§ SET PROBLEM
Rewrite all of the material below as a numbered list, giving each line its own number and omitting any blank lines.

***** DATA SUPPLIED *****

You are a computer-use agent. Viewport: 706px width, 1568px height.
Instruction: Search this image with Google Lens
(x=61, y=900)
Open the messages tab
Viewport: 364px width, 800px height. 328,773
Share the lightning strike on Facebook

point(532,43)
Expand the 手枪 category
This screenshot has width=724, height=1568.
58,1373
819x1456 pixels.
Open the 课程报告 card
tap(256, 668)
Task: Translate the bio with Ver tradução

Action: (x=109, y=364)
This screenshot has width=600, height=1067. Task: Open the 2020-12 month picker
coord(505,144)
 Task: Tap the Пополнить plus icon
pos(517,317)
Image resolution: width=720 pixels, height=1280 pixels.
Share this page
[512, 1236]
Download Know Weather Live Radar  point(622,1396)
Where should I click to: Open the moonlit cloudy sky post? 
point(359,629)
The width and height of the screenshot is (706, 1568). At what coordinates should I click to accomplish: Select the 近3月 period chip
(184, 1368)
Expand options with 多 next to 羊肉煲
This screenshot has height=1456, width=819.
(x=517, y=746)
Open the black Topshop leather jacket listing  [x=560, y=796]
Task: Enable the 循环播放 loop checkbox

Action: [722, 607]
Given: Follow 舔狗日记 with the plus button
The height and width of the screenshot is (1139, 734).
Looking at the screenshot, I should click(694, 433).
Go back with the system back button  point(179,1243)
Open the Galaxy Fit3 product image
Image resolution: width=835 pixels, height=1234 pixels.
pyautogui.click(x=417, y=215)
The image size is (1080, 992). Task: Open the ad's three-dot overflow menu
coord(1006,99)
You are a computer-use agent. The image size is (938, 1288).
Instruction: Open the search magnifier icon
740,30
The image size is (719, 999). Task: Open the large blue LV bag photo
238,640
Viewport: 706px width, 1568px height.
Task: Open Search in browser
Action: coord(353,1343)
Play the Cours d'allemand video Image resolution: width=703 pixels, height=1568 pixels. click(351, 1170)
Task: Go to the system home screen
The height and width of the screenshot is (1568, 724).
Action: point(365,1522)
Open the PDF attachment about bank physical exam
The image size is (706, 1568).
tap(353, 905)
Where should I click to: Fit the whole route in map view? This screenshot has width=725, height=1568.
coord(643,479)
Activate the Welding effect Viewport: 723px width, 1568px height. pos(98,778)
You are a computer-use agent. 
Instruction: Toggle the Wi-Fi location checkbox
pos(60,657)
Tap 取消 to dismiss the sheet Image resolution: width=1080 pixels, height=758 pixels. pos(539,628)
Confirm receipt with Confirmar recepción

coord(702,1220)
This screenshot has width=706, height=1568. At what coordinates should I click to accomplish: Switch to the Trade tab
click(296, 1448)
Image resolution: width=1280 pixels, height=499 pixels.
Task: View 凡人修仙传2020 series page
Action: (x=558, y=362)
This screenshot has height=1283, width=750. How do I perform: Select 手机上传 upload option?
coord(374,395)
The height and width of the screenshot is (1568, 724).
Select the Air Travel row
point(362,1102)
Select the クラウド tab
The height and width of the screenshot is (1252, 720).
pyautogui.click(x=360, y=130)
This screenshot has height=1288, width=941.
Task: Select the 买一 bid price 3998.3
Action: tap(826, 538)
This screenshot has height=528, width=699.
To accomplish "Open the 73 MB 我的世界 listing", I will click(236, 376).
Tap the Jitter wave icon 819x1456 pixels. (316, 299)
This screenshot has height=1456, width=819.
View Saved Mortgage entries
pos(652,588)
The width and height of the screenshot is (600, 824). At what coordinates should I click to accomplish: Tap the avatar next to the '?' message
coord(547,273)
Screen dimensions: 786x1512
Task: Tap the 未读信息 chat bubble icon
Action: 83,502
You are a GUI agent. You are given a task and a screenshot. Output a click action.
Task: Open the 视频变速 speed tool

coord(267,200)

*****

§ WRITTEN ANSWER
1. You are a computer-use agent. Viewport: 706px width, 1568px height.
2. Instruction: Search this image with Google Lens
3. (x=61, y=900)
4. Open the messages tab
5. Viewport: 364px width, 800px height. 328,773
6. Share the lightning strike on Facebook
7. point(532,43)
8. Expand the 手枪 category
9. This screenshot has width=724, height=1568.
10. 58,1373
11. 819x1456 pixels.
12. Open the 课程报告 card
13. tap(256, 668)
14. Task: Translate the bio with Ver tradução
15. Action: (x=109, y=364)
16. This screenshot has width=600, height=1067. Task: Open the 2020-12 month picker
17. coord(505,144)
18.  Task: Tap the Пополнить plus icon
19. pos(517,317)
20. Image resolution: width=720 pixels, height=1280 pixels.
21. Share this page
22. [512, 1236]
23. Download Know Weather Live Radar  point(622,1396)
24. Where should I click to: Open the moonlit cloudy sky post? 
25. point(359,629)
26. The width and height of the screenshot is (706, 1568). At what coordinates should I click to accomplish: Select the 近3月 period chip
27. (184, 1368)
28. Expand options with 多 next to 羊肉煲
29. This screenshot has height=1456, width=819.
30. (x=517, y=746)
31. Open the black Topshop leather jacket listing  [x=560, y=796]
32. Task: Enable the 循环播放 loop checkbox
33. Action: [722, 607]
34. Given: Follow 舔狗日记 with the plus button
35. The height and width of the screenshot is (1139, 734).
36. Looking at the screenshot, I should click(694, 433).
37. Go back with the system back button  point(179,1243)
38. Open the Galaxy Fit3 product image
39. Image resolution: width=835 pixels, height=1234 pixels.
40. pyautogui.click(x=417, y=215)
41. The image size is (1080, 992). Task: Open the ad's three-dot overflow menu
42. coord(1006,99)
43. You are a computer-use agent. The image size is (938, 1288).
44. Instruction: Open the search magnifier icon
45. 740,30
46. The image size is (719, 999). Task: Open the large blue LV bag photo
47. 238,640
48. Viewport: 706px width, 1568px height.
49. Task: Open Search in browser
50. Action: coord(353,1343)
51. Play the Cours d'allemand video Image resolution: width=703 pixels, height=1568 pixels. click(351, 1170)
52. Task: Go to the system home screen
53. The height and width of the screenshot is (1568, 724).
54. Action: point(365,1522)
55. Open the PDF attachment about bank physical exam
56. The image size is (706, 1568).
57. tap(353, 905)
58. Where should I click to: Fit the whole route in map view? This screenshot has width=725, height=1568.
59. coord(643,479)
60. Activate the Welding effect Viewport: 723px width, 1568px height. pos(98,778)
61. You are a computer-use agent. 
62. Instruction: Toggle the Wi-Fi location checkbox
63. pos(60,657)
64. Tap 取消 to dismiss the sheet Image resolution: width=1080 pixels, height=758 pixels. pos(539,628)
65. Confirm receipt with Confirmar recepción
66. coord(702,1220)
67. This screenshot has width=706, height=1568. At what coordinates should I click to accomplish: Switch to the Trade tab
68. click(296, 1448)
69. Image resolution: width=1280 pixels, height=499 pixels.
70. Task: View 凡人修仙传2020 series page
71. Action: (x=558, y=362)
72. This screenshot has height=1283, width=750. How do I perform: Select 手机上传 upload option?
73. coord(374,395)
74. The height and width of the screenshot is (1568, 724).
75. Select the Air Travel row
76. point(362,1102)
77. Select the クラウド tab
78. The height and width of the screenshot is (1252, 720).
79. pyautogui.click(x=360, y=130)
80. This screenshot has height=1288, width=941.
81. Task: Select the 买一 bid price 3998.3
82. Action: tap(826, 538)
83. This screenshot has height=528, width=699.
84. To accomplish "Open the 73 MB 我的世界 listing", I will click(236, 376).
85. Tap the Jitter wave icon 819x1456 pixels. (316, 299)
86. This screenshot has height=1456, width=819.
87. View Saved Mortgage entries
88. pos(652,588)
89. The width and height of the screenshot is (600, 824). At what coordinates should I click to accomplish: Tap the avatar next to the '?' message
90. coord(547,273)
91. Screen dimensions: 786x1512
92. Task: Tap the 未读信息 chat bubble icon
93. Action: 83,502
94. You are a GUI agent. You are given a task and a screenshot. Output a click action.
95. Task: Open the 视频变速 speed tool
96. coord(267,200)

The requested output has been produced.